## start RECORDS

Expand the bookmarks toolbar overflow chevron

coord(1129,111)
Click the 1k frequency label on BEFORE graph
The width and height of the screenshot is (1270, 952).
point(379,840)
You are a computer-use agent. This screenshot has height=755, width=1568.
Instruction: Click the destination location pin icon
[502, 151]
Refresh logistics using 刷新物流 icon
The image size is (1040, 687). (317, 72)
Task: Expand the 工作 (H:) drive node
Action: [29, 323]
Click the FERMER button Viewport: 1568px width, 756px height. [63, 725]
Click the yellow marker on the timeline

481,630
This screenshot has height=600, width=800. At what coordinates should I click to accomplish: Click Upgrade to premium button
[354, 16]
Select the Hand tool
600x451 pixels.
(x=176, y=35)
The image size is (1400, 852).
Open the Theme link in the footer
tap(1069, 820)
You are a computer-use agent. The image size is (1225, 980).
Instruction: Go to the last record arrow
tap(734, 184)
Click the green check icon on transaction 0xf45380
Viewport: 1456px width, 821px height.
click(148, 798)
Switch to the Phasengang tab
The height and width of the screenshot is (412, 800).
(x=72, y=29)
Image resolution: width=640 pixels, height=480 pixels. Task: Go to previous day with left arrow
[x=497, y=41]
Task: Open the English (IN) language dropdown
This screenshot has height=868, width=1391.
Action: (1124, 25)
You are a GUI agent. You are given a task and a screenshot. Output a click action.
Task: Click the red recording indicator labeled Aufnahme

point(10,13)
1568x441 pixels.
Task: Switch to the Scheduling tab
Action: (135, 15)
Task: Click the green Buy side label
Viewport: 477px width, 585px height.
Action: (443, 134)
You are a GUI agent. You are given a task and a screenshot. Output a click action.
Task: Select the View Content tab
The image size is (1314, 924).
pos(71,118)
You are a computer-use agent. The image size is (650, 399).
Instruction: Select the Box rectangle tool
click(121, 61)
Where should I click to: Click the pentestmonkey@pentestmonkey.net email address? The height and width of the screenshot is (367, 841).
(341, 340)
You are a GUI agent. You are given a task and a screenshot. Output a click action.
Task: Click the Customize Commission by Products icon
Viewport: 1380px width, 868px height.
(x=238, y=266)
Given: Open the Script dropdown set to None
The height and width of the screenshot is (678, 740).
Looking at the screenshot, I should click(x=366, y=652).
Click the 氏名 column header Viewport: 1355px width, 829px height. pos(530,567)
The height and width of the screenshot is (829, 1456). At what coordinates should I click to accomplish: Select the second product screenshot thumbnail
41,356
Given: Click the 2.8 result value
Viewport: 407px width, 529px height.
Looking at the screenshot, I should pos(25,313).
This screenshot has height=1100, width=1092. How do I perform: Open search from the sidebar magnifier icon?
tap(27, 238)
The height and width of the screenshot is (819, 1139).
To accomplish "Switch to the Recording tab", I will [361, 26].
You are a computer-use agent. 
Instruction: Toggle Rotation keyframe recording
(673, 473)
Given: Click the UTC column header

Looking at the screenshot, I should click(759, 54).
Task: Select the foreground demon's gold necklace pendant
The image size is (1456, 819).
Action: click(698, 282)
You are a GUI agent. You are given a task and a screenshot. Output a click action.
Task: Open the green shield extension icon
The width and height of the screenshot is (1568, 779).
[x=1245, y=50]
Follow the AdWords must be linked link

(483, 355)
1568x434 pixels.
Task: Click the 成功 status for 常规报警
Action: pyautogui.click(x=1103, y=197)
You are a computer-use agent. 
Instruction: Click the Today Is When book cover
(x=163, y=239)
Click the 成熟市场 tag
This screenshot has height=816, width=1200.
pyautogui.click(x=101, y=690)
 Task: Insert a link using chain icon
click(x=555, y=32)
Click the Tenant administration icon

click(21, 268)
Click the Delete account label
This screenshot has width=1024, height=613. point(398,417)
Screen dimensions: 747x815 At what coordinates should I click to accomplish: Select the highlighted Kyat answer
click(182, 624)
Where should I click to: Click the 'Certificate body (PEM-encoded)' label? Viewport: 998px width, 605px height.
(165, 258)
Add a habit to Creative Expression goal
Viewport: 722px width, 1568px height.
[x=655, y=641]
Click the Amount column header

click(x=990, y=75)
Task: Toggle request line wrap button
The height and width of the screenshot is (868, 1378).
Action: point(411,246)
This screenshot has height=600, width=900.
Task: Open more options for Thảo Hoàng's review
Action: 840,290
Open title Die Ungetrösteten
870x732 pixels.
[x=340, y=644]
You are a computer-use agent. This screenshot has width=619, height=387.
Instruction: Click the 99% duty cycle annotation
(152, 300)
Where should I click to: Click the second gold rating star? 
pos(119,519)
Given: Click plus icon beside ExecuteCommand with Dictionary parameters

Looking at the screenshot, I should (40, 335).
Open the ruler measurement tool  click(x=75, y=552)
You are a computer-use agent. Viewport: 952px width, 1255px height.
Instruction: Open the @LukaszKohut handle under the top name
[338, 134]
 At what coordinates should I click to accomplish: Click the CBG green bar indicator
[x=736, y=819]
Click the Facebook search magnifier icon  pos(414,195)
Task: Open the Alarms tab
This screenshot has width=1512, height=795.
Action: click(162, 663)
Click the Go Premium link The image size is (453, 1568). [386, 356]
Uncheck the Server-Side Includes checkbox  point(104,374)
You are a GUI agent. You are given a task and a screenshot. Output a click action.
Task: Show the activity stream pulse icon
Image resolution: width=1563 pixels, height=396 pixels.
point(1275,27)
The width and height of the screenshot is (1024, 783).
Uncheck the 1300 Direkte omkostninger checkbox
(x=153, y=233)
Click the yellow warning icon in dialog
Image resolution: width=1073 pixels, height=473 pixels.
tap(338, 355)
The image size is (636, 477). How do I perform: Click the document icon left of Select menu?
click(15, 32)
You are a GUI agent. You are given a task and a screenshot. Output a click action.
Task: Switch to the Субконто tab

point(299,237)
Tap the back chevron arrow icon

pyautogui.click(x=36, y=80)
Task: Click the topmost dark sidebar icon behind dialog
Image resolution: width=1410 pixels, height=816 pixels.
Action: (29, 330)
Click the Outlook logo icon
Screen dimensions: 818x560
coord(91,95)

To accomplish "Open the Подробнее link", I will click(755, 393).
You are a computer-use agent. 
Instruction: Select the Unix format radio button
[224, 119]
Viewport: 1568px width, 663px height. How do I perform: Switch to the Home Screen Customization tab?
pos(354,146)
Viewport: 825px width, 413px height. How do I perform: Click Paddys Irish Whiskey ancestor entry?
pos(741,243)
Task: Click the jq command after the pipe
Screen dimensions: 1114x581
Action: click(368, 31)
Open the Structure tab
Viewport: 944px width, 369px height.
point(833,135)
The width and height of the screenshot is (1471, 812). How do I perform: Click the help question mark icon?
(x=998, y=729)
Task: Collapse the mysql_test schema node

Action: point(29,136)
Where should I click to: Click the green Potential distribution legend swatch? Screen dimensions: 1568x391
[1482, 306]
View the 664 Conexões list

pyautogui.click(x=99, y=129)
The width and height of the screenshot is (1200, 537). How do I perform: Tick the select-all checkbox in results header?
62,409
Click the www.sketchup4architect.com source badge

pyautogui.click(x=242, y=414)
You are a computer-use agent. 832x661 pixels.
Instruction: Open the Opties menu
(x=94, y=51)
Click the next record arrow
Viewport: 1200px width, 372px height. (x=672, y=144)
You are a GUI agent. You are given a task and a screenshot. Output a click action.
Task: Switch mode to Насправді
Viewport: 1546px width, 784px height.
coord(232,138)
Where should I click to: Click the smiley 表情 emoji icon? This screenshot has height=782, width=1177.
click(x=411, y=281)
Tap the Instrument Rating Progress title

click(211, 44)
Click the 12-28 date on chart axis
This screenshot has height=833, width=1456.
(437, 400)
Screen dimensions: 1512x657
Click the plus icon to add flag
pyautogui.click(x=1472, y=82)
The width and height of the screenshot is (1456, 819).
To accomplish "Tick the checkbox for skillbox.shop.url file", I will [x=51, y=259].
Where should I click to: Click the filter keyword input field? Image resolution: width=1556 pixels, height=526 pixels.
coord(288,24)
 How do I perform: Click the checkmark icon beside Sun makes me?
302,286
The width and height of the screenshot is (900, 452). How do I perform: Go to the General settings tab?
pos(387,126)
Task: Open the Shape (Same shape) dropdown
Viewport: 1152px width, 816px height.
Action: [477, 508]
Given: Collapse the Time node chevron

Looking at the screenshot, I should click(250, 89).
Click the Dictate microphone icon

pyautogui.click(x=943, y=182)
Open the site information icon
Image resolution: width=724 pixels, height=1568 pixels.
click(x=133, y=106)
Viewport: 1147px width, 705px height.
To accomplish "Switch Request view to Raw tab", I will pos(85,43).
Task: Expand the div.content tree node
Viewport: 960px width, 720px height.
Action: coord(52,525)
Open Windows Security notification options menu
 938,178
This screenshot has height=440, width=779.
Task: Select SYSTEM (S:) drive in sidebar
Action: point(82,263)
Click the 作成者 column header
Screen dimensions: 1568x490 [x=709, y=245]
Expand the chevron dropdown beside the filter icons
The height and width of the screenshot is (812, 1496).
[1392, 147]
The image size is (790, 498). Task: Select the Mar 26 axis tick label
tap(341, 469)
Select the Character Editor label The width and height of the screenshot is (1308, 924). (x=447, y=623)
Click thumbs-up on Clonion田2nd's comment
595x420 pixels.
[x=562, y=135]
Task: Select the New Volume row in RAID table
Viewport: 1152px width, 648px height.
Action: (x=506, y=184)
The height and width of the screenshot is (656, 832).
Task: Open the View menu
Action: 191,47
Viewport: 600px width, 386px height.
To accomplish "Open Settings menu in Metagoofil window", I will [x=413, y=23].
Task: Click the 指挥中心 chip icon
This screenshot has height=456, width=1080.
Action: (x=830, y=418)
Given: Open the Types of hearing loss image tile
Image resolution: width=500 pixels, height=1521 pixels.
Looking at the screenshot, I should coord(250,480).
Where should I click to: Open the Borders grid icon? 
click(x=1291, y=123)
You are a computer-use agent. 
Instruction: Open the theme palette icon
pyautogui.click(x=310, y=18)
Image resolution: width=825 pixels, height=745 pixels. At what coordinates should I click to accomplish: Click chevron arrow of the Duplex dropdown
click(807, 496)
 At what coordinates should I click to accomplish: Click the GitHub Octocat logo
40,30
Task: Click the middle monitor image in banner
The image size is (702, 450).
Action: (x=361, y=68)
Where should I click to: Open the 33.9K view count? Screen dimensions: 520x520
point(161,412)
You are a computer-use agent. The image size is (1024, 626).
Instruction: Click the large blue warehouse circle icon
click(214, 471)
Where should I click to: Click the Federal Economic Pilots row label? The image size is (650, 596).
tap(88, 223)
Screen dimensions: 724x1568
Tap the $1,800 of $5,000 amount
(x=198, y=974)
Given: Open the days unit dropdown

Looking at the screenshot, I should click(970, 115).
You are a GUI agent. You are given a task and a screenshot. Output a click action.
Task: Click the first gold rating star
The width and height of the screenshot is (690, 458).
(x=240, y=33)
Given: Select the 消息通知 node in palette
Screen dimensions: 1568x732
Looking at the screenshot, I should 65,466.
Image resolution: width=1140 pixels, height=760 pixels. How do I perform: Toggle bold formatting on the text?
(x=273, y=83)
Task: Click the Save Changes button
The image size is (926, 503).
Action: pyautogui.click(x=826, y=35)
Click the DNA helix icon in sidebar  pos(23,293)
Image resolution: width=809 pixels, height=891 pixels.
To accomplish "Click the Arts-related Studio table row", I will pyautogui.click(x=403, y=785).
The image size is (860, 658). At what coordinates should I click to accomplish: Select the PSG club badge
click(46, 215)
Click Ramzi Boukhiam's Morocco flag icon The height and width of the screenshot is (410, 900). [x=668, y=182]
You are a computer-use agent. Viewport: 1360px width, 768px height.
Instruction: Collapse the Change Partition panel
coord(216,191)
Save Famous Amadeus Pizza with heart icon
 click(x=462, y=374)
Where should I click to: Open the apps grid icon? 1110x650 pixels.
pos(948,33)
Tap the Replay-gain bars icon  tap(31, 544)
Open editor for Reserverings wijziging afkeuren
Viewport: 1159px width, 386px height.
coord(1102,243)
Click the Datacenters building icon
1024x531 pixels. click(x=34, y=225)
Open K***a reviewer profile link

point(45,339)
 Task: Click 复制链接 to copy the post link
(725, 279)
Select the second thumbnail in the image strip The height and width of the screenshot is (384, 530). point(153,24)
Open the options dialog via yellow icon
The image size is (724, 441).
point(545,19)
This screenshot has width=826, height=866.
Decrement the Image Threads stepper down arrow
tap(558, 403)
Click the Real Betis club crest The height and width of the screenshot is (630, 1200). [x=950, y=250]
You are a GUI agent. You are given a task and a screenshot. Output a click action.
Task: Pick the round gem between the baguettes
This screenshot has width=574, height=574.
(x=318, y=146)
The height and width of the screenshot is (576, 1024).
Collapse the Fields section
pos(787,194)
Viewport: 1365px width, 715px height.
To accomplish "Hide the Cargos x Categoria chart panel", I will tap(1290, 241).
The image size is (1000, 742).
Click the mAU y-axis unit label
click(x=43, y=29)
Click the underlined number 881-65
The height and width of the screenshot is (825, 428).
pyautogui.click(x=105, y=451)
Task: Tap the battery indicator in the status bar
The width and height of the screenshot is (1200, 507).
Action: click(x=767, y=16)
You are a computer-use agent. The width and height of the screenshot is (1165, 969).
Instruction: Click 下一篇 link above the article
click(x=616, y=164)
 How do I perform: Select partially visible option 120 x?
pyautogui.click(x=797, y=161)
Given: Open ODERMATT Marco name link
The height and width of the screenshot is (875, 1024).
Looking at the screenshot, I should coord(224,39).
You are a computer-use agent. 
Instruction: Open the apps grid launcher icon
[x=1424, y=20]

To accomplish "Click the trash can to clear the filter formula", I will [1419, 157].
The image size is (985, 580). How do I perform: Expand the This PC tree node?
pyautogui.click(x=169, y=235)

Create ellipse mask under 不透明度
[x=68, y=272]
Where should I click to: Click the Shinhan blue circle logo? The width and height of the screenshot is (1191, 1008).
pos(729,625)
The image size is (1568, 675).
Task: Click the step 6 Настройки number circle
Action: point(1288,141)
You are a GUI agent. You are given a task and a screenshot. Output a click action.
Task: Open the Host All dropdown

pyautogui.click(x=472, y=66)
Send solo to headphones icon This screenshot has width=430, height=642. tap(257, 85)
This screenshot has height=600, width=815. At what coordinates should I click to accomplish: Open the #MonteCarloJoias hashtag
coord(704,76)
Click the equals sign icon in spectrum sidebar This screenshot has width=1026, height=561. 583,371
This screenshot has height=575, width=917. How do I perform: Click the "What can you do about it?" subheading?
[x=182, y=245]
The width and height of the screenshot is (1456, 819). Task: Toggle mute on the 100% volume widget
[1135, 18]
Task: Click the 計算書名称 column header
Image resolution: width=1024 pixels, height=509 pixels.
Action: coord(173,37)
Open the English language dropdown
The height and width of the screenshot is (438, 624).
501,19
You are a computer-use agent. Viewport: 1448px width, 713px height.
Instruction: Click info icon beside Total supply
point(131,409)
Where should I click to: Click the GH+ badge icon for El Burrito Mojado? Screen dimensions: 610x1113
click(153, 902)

## end RECORDS

> _EXERCISE_
Please change every "Collapse" to "Expand" in the records between the line holding "The image size is (860, 658)." and the line holding "pos(787,194)", inclusive. Give back only those lines, with nothing else altered.

> _SOLUTION TO THIS PROBLEM_
The image size is (860, 658). At what coordinates should I click to accomplish: Select the PSG club badge
click(46, 215)
Click Ramzi Boukhiam's Morocco flag icon The height and width of the screenshot is (410, 900). [x=668, y=182]
You are a computer-use agent. Viewport: 1360px width, 768px height.
Instruction: Expand the Change Partition panel
coord(216,191)
Save Famous Amadeus Pizza with heart icon
 click(x=462, y=374)
Where should I click to: Open the apps grid icon? 1110x650 pixels.
pos(948,33)
Tap the Replay-gain bars icon  tap(31, 544)
Open editor for Reserverings wijziging afkeuren
Viewport: 1159px width, 386px height.
coord(1102,243)
Click the Datacenters building icon
1024x531 pixels. click(x=34, y=225)
Open K***a reviewer profile link

point(45,339)
 Task: Click 复制链接 to copy the post link
(725, 279)
Select the second thumbnail in the image strip The height and width of the screenshot is (384, 530). point(153,24)
Open the options dialog via yellow icon
The image size is (724, 441).
point(545,19)
This screenshot has width=826, height=866.
Decrement the Image Threads stepper down arrow
tap(558, 403)
Click the Real Betis club crest The height and width of the screenshot is (630, 1200). [x=950, y=250]
You are a GUI agent. You are given a task and a screenshot. Output a click action.
Task: Pick the round gem between the baguettes
This screenshot has width=574, height=574.
(x=318, y=146)
The height and width of the screenshot is (576, 1024).
Expand the Fields section
pos(787,194)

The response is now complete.